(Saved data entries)

■ ■ ■ ■ ■ ■ ■

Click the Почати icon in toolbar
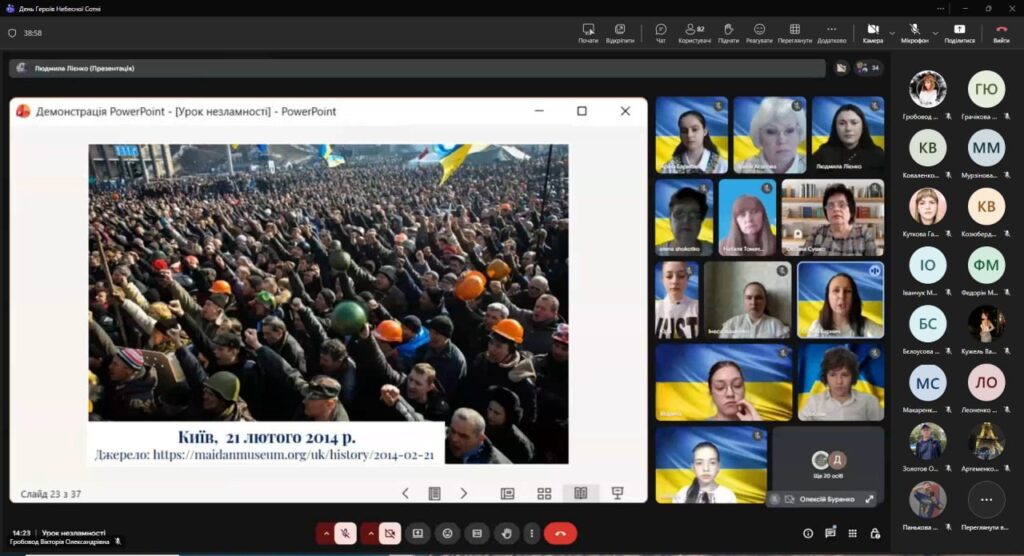This screenshot has width=1024, height=556. tap(588, 32)
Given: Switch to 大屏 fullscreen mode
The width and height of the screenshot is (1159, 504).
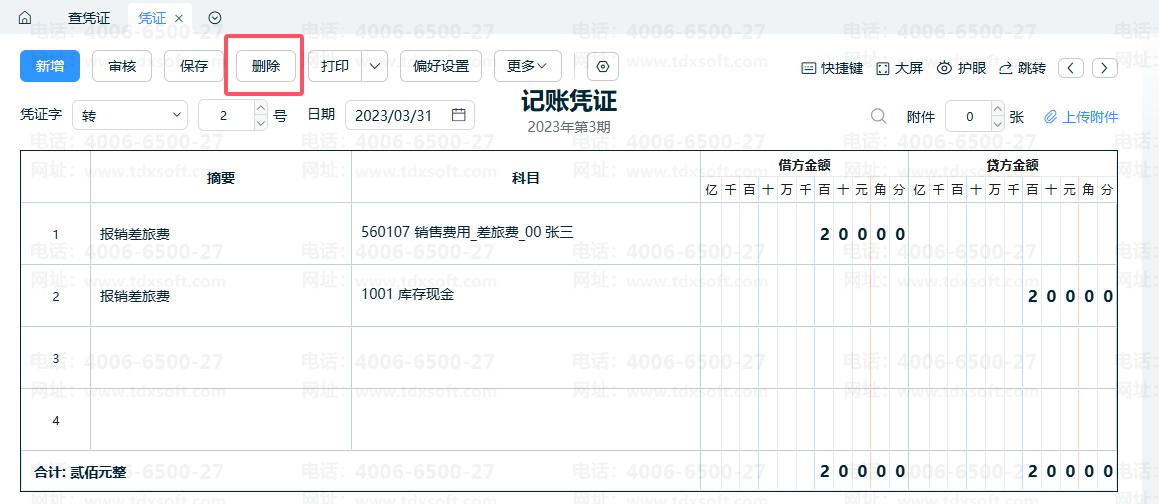Looking at the screenshot, I should [899, 68].
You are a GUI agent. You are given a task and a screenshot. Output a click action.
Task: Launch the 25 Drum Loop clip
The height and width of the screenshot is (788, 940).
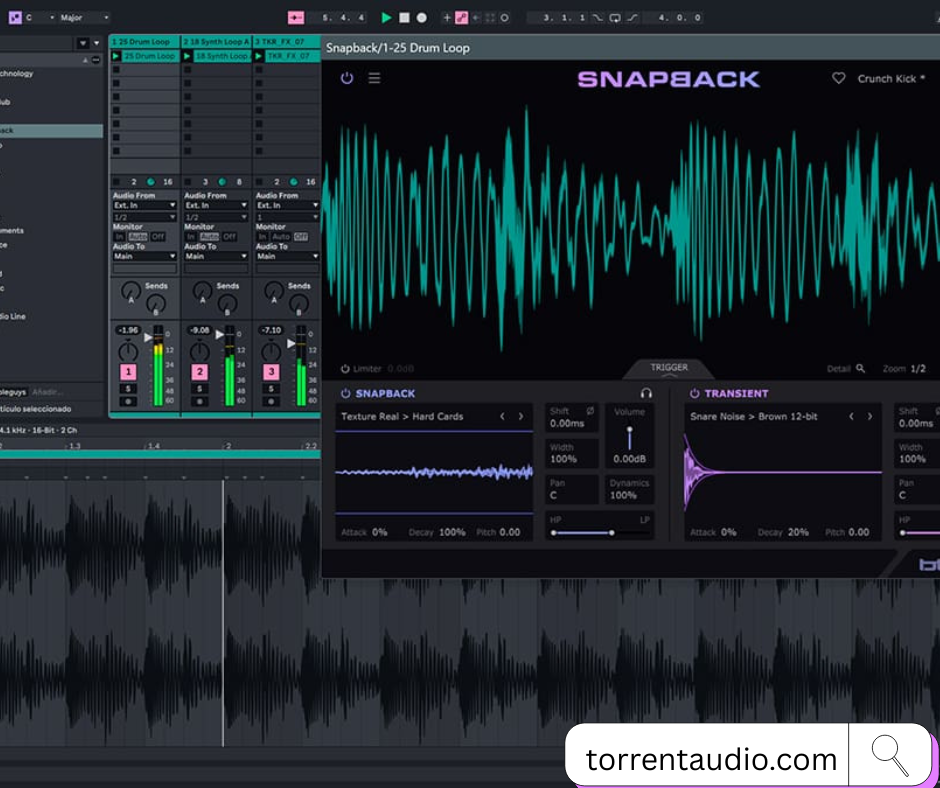(117, 56)
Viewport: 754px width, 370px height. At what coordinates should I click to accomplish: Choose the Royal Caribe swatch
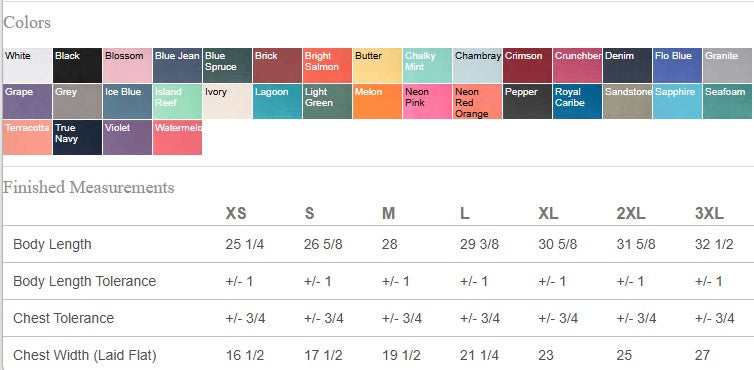point(578,102)
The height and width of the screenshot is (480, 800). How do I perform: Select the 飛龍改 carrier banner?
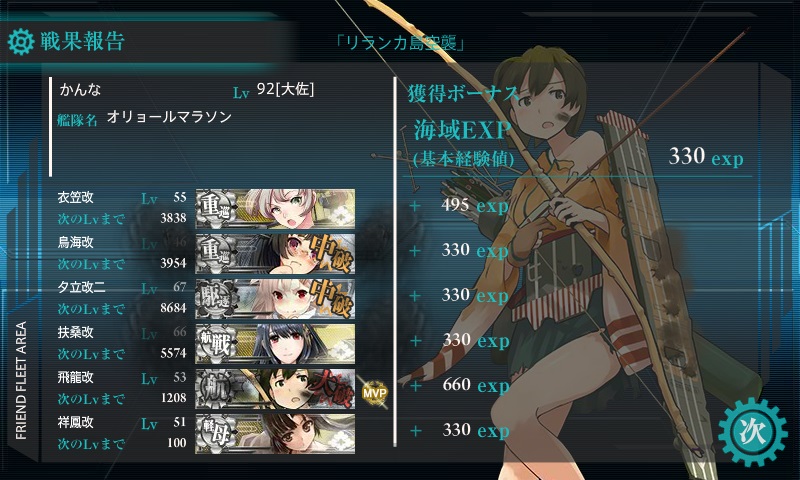click(x=275, y=389)
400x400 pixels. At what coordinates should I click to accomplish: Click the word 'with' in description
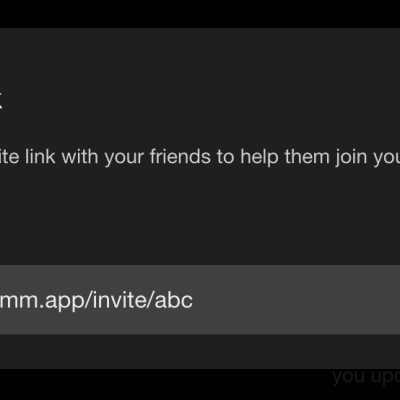[x=80, y=156]
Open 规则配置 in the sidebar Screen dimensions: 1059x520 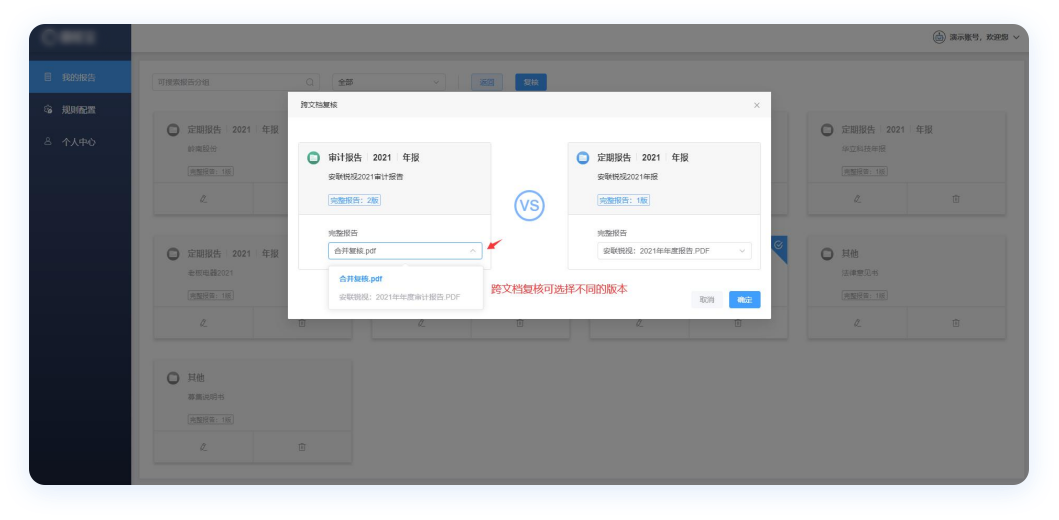click(x=78, y=110)

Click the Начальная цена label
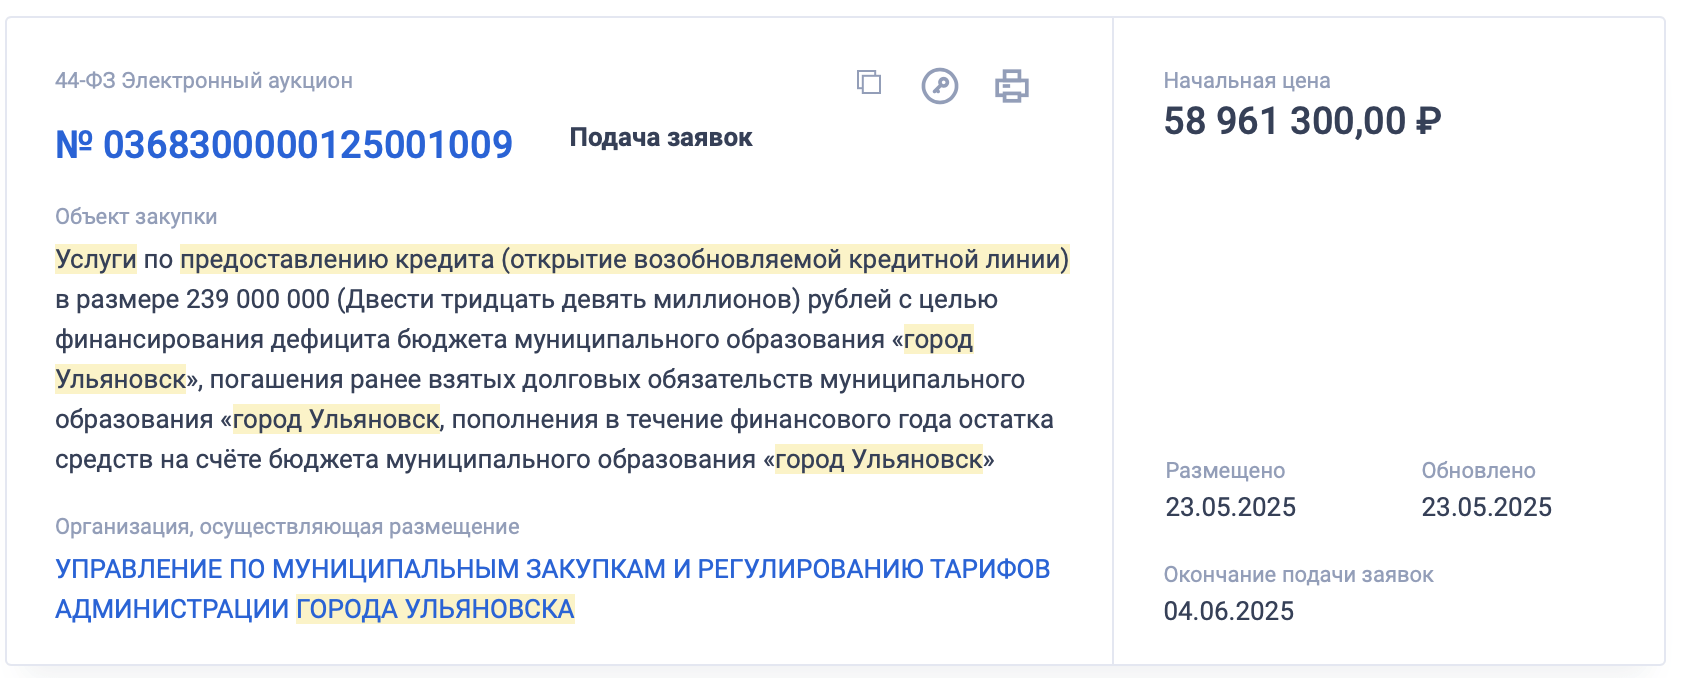(1246, 81)
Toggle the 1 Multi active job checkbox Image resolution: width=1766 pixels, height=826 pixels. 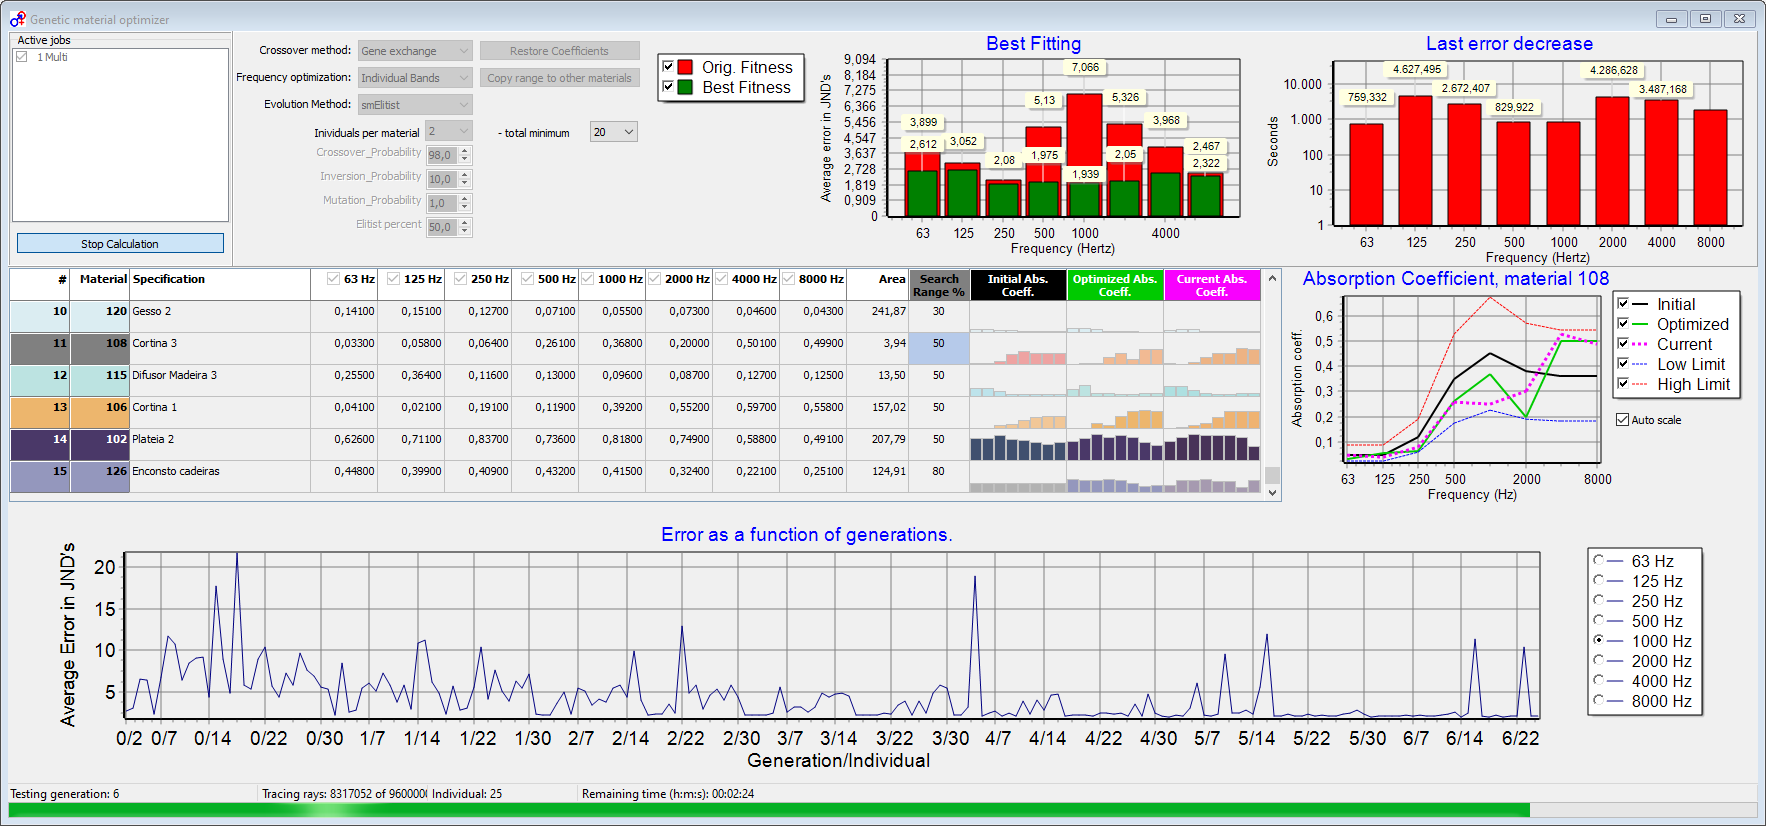tap(22, 58)
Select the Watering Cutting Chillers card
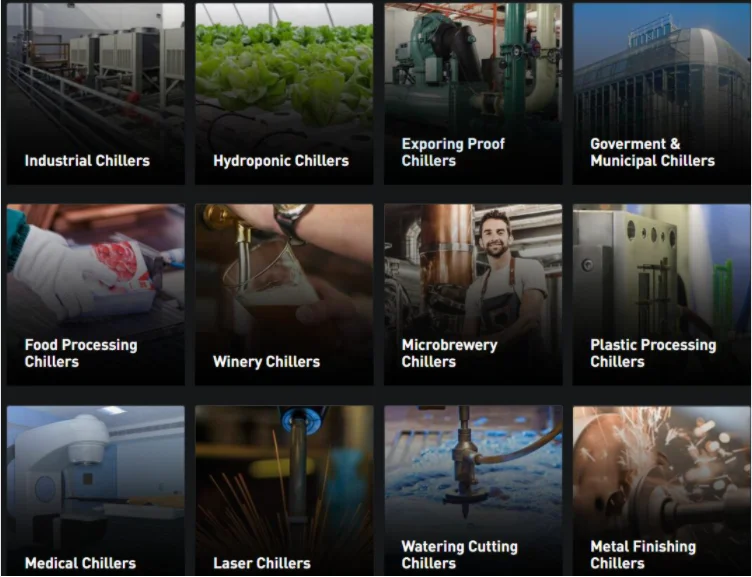The height and width of the screenshot is (577, 752). pos(473,490)
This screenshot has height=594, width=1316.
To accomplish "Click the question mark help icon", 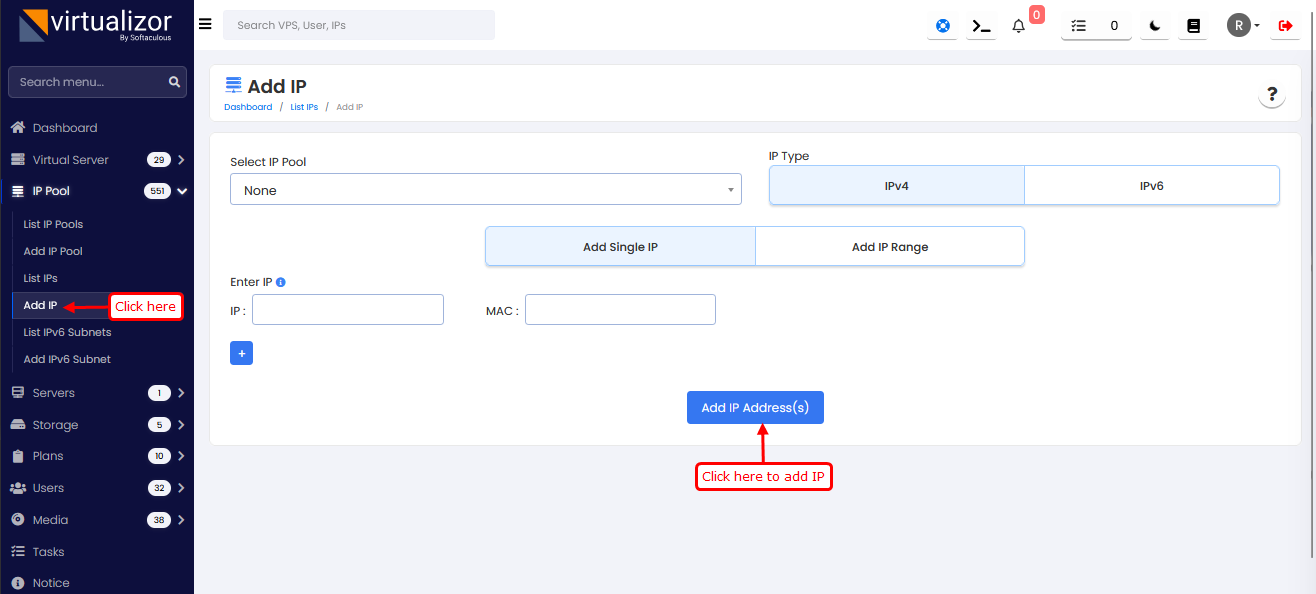I will click(1271, 94).
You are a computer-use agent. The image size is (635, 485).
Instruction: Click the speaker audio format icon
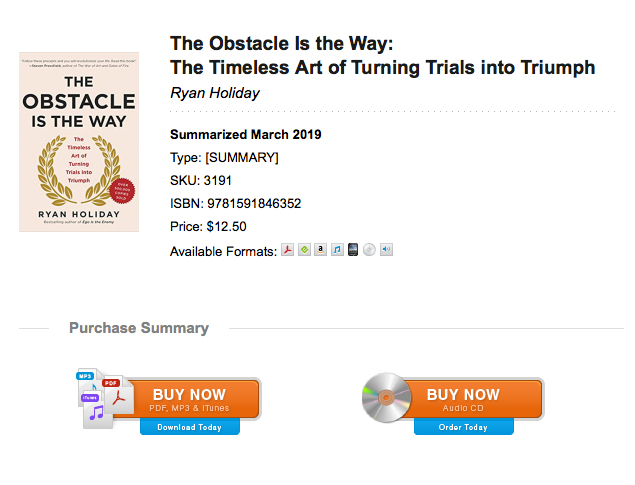[386, 249]
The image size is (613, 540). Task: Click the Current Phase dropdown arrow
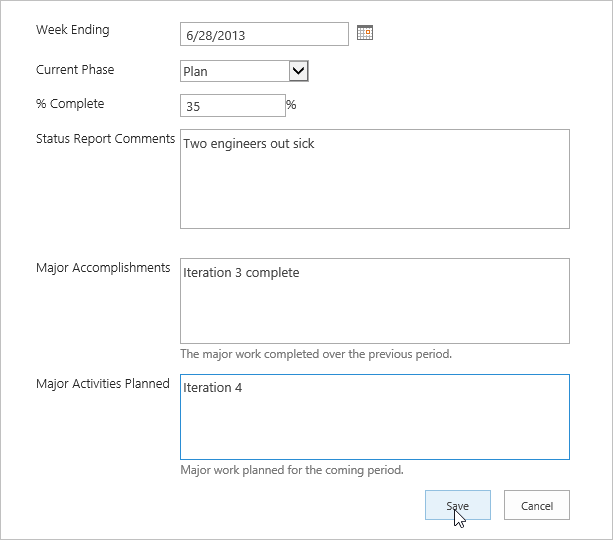(x=298, y=71)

■ ■ ■ ■ ■ ■ ■

Please return every line in the data that includes the string "agent".

# [Response to this exercise]
You are a GUI agent. You are given a task and a screenshot. Output a click action.
You are a computer-use agent. The image size is (635, 485).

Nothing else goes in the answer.